A second feature of Israel’s election was its basis in divine grace. God did not choose the Israelites in response to any attractive features they exhibited. The Israelites had nothing to recommend them to God. God did not choose them because they were larger than other nations: “It was not because you were more in number than any other people that the Lord set his love upon you and chose you, for you were the fewest of all peoples” (Deut. 7:7). Nor did He select them because of some superior righteousness: “Not because of your righteousness or the uprightness of your heart are you going in to possess their land” (Deut. 9:5). God’s choice lay solely in His love: “It is because the Lord loves you, and is keeping the oath which he swore to your fathers, that the Lord has brought you out with a mighty hand, and redeemed you from the house of bondage, from the land of Pharaoh king of Egypt” (Deut. 7:8). As far as nations go, then, the Israelites were weak and insignificant. God’s call was solely a matter of grace. It rested entirely on God’s initiative. It provided no basis for self-congratulation.
The Scriptures repeatedly emphasize the fact that Israel owed its very existence to God’s grace. One example is the biblical account of Isaac’s birth to Abraham and Sarah long after she had passed her childbearing years (Gen. 18:10, 11; 21:1-7). Contrary as it was to the natural course of events, Isaac’s birth demonstrated that the fulfillment of the promise to make of Abraham a great nation depended on divine power, not on human resources.
Paul emphasized the wholly gracious character of Israel’s election. He pointed to God’s preference of Jacob over Esau, the twin sons of Isaac and Rebekah. God expressed His preference before their birth, “though they were not yet born and had done nothing either good or bad” (Rom. 9:11). To Paul this demonstrated that Election is based solely on God’s will. It is in no sense a response to human qualifications. “So it depends not upon man’s will or exertion, but upon God’s mercy” (verse 16).
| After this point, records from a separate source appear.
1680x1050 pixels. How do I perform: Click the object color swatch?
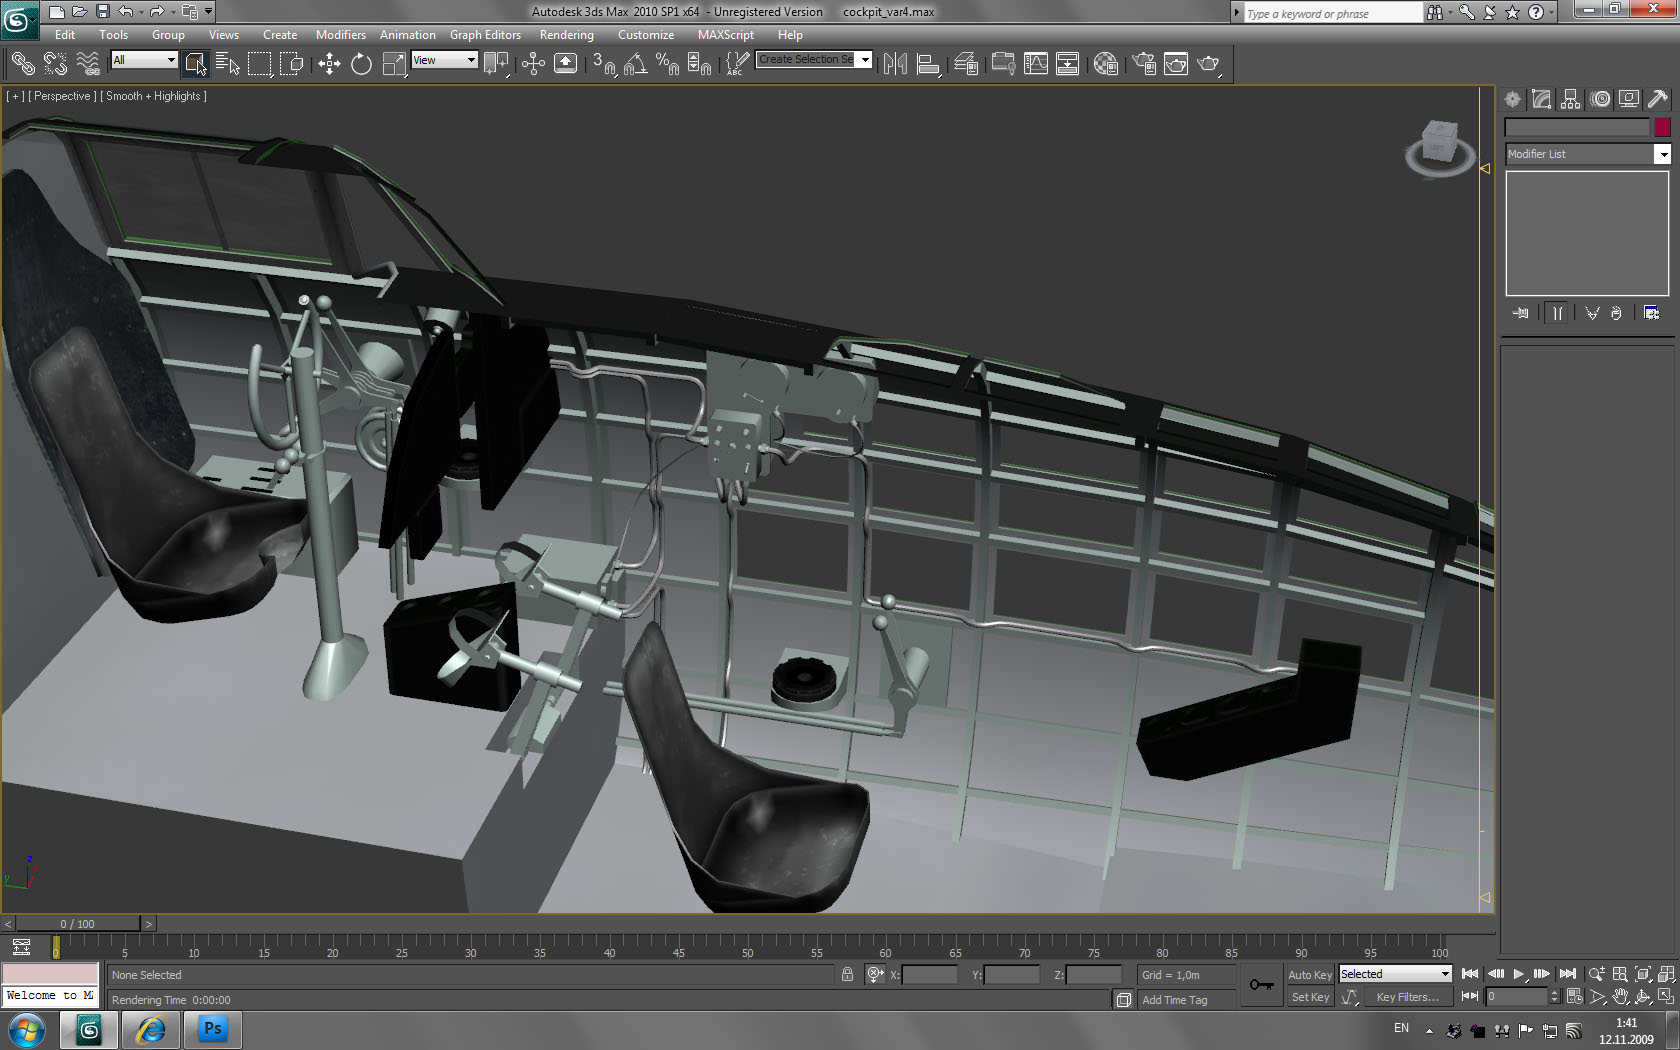(x=1662, y=127)
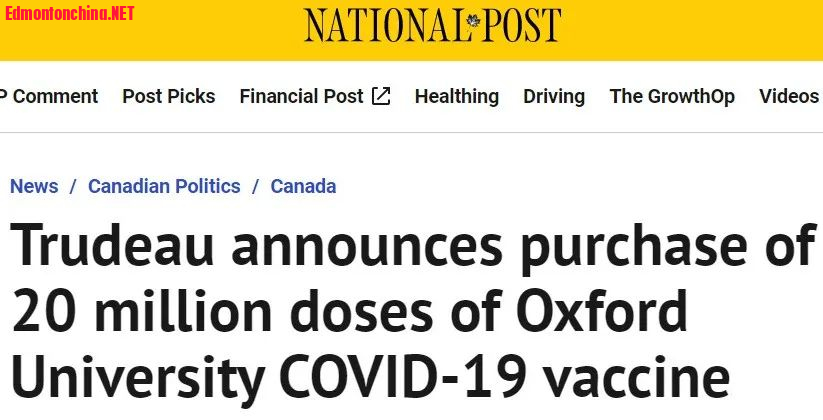
Task: Select the Healthing navigation item
Action: click(x=456, y=96)
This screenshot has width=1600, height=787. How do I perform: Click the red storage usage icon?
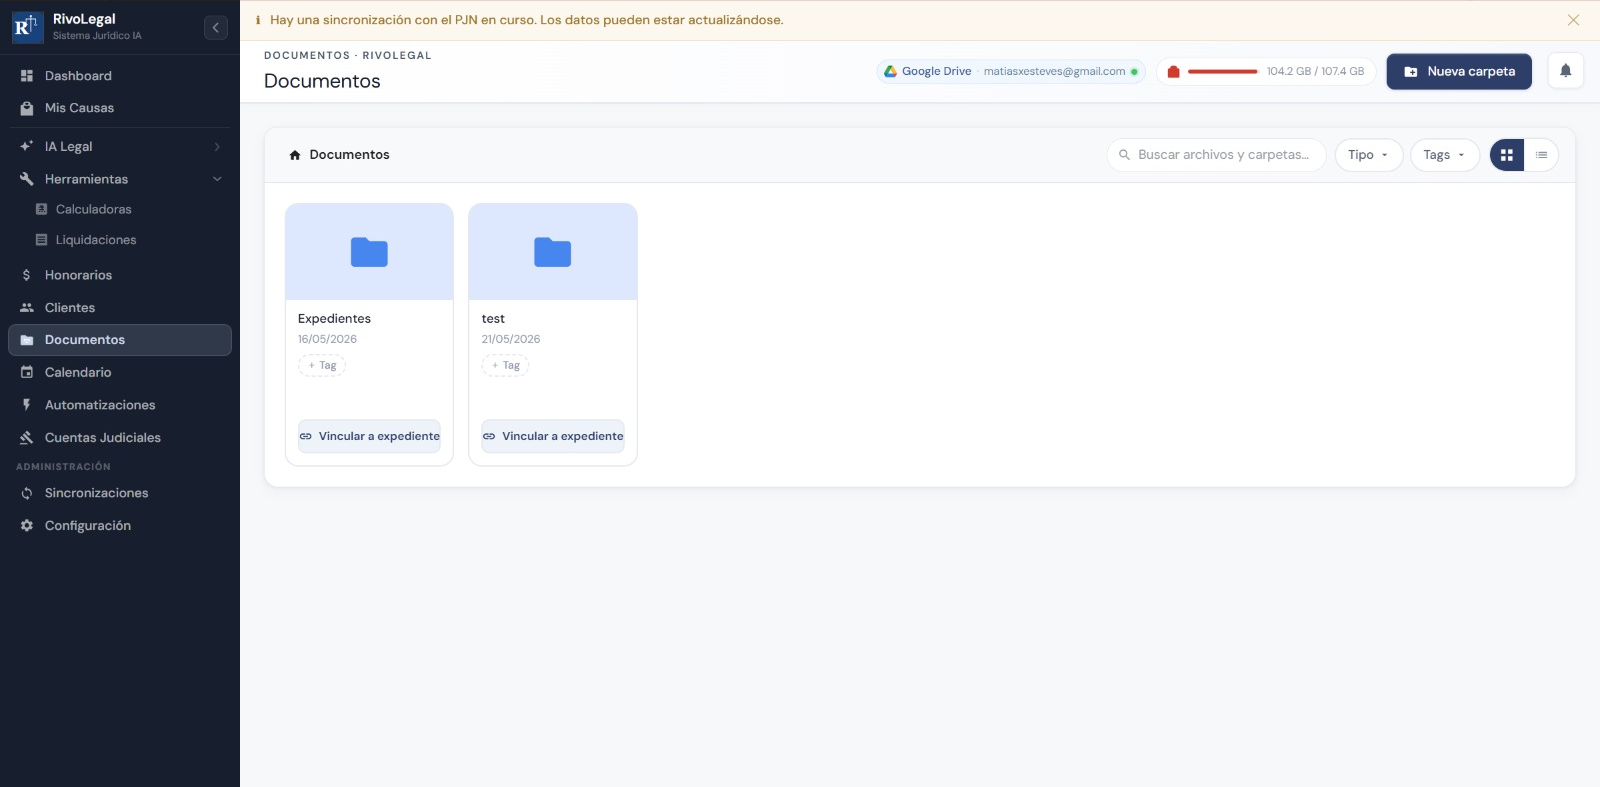point(1174,72)
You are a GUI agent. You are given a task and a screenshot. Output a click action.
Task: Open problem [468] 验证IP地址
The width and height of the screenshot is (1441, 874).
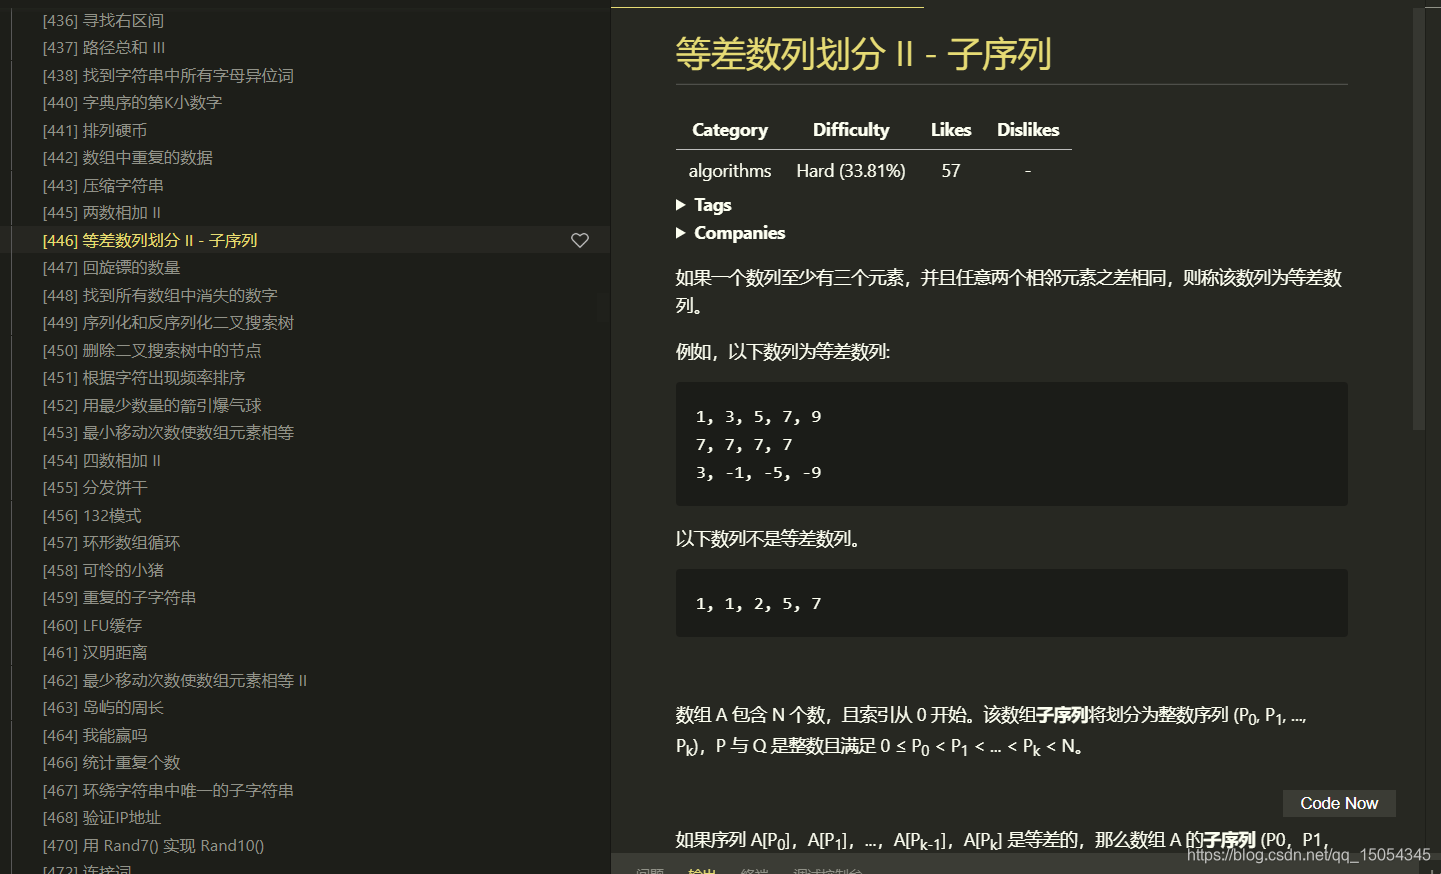point(104,817)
A third feature of Israel’s election is that involved a summons to service, not an elevation to privilege. The Israelites were not simply called. God called them to do something. Specifically, they were supposed to extend the knowledge of God to other nations and ultimately to the whole world. By precept and example, the Israelites were to enlighten the earth with an understanding of God’s saving power. As a later propjet lyrically described it, “I will give you as a light to the nations, that my salvation may reach to the end of the earth” (Isa. 49:6; compare 42:6). God’s call thus provided no basis for feelings of exclusivism and superiority. It did set Israel apart, but only for the purpose of rendering service to others.’